Collected data

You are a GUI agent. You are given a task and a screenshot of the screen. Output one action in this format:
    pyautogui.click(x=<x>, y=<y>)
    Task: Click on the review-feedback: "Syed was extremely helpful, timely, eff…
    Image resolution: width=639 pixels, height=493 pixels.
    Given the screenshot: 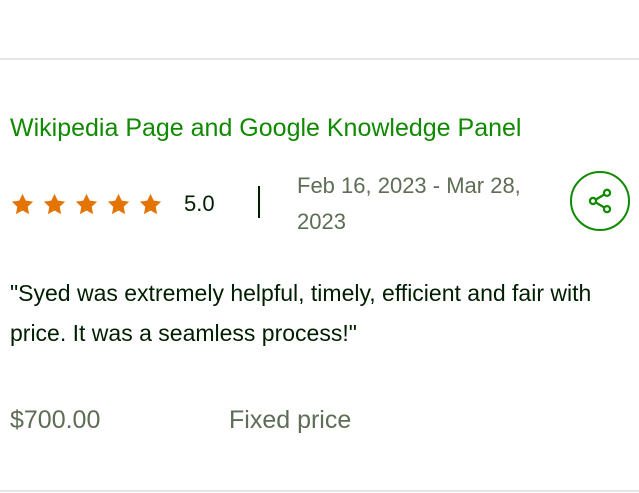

WHAT TO PRODUCE
Return the lines above verbatim, in full, leaving out the pictures.

RESPONSE
You are a GUI agent. You are given a task and a screenshot of the screen. Output one action in this format:
    pyautogui.click(x=<x>, y=<y>)
    Task: Click on the review-feedback: "Syed was extremely helpful, timely, eff…
    Image resolution: width=639 pixels, height=493 pixels.
    Given the screenshot: 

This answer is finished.